Go read this freaking book. I just, oh, it gives me chills and I want to read it again. There is a sequel, which is important and equally wonderful. I have lately started finding them cropping up in used bookstores. I don't know what was wrong with their previous owners, but I suggest you profit from their imbecility.

Also, this woman is my current favorite person on the internet. I've been reading a lot of blogs lately and people are - how do I put this delicately? - mostly humorless bores. Or prigs. Or preposterously self-obsessed pretentious people. Which doesn't mean I don't subscribe to their blogs and eat up every bit of ridiculous advice on (insert appropriate topic here) as if they really are the experts they think they are. Shauna, at glutenfreegirl.com, however, is lovely. And normal looking. And a really talented writer. And genuinely not trying to be anything she isn't. And she makes amazing gluten-free everythings. Gluten-free everythings that I feel capable of reproducing in my own kitchen. And I like her. She is today's internet crush.

Friday, October 03, 2008

Aren't we busy and important?

If you could be any character from literature, who would you be?

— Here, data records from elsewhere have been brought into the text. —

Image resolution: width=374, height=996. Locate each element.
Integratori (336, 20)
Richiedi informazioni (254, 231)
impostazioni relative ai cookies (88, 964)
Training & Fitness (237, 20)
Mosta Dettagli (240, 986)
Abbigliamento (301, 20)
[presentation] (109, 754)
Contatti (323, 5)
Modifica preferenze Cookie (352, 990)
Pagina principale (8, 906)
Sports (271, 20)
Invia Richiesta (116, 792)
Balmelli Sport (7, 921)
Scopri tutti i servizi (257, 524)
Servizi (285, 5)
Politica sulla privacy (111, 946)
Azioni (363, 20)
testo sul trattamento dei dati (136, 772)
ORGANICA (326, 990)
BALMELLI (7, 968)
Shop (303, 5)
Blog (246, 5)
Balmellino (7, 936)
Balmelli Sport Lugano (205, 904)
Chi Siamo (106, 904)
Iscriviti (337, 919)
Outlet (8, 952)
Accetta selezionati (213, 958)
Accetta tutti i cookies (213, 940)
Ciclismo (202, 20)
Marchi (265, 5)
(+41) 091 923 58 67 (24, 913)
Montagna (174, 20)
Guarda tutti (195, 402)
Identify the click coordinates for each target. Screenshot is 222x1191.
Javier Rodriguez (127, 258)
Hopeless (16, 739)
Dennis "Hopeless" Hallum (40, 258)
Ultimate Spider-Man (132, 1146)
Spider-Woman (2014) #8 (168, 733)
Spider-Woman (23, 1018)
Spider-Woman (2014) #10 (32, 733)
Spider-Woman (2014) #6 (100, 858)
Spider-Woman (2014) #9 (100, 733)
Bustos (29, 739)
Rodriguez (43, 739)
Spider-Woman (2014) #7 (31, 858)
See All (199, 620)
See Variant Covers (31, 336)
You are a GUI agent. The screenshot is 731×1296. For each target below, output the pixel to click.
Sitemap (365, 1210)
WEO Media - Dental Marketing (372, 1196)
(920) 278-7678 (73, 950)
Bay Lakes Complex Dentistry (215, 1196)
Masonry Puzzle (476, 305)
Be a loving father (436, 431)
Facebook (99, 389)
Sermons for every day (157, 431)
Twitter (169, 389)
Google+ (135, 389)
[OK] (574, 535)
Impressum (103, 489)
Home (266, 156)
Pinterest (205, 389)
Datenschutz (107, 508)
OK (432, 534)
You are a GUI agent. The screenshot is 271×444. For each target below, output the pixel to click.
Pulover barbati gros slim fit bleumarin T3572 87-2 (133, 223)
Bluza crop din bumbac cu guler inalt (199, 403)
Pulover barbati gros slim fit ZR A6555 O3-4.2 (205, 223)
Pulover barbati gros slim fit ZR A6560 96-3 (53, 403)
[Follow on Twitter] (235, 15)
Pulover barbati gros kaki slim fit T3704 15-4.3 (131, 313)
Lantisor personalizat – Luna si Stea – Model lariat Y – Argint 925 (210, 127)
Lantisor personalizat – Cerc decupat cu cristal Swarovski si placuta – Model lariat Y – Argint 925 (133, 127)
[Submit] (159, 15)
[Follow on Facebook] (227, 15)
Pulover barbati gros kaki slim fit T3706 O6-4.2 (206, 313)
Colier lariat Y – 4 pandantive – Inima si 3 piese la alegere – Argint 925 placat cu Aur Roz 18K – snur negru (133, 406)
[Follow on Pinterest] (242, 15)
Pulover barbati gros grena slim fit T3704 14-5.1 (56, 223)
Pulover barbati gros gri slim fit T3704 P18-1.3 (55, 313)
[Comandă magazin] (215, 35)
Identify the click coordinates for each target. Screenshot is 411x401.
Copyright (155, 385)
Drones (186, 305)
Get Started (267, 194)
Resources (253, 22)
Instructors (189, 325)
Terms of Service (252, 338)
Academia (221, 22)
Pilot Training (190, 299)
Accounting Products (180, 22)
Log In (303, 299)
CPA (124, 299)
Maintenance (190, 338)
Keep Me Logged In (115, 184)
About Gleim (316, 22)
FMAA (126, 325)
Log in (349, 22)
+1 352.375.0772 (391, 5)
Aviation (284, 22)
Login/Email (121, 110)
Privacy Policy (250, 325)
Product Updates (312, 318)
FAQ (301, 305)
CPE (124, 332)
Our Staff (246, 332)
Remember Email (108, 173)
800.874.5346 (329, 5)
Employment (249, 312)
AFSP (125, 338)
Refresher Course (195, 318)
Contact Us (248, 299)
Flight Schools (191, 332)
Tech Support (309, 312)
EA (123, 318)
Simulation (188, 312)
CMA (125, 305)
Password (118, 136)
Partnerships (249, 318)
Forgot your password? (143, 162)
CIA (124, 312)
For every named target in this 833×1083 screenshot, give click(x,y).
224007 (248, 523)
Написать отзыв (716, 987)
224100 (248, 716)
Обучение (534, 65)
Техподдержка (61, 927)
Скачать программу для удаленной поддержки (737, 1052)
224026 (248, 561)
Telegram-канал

Friday, September 19, 2008

On Tuesday, after school, Mayada had volleyball practice, which left me with Jeffery alone. Jeffery had a flag football game at 4:30, his first as starting quarterback, and he was incredibly excited. We rushed home to get him a snack then loaded back into the car and rushed over to the field . As I dropped him off I said,
"I have to go pick Maymay up from volleyball but we will hurry and come back as soon as we can to watch you play. Okay, kid?"
"That's Kiddo to you!" Jeffery hollered as he tumbled out of the car.
I often call them kiddo. I think this is going to work out.

Being a research assistant is turning out to be pretty hard. I need a boss to be accountable to, I think. I have never been a very good self starter. Plus, as far as the women we are calling are concerned, we're just telemarketers, and no one likes a telemarketer. We are running into lots of interesting obstacles.

Waco has been the recipient of some beautiful weather lately. A week of seventies and blustery afternoons makes me grateful for being alive. Our garden is thriving. I am blessed to live with three people who know how to love and tend a garden. It seems so easy at the farm and here in our front yard, but I'm not sure I could have done this by myself.

Two of our chickens turned out to be roosters. When we got them they were so young and scrawny it was hard to tell. We suspected, but thought that maybe there was a chance that they were just hilariously scrawny hens. However, Old Warsaw and Mr. Bultitude have blossomed into beautiful, strutting, proud roosters. We're trading them in for two more hens. Its a pity to lose animals who have already become so beloved and well named, and introducing new hens could be a little rough on our flock, but the benefits of having two more layers sort of outweigh any objections. We've only named three of our hens, and one name is in contention, so I am hoping that these new ladies show some personality (and defining traits).

This has been my first full week working all three jobs. My boss at Starbucks is becoming one of my favorite people simply for the compassion he shows for me. He has a lot of employees to keep track of but I know that he keeps me and my crazy life in mind when he makes the schedule. Today he said something along the lines of trying to give me every other morning off so that I wouldn't get burned out. It is appreciated.

I've been praying about telling the Boltes that I can't nanny for them for a while, at least while I am working for Baylor. Jessica really needs some extra money, and would be a prefect nanny (shes done it before for years and years) . The only thing stopping me is that I haven't worked for them for very long. I feel badly ducking out this soon.

One of the most beautiful things in my life is this: TJ walking up to me and quietly handing me a book of poetry open to the appropriate page. Charles Wright. Scar Tissue.

So, in summation, my life is good and I enjoy it.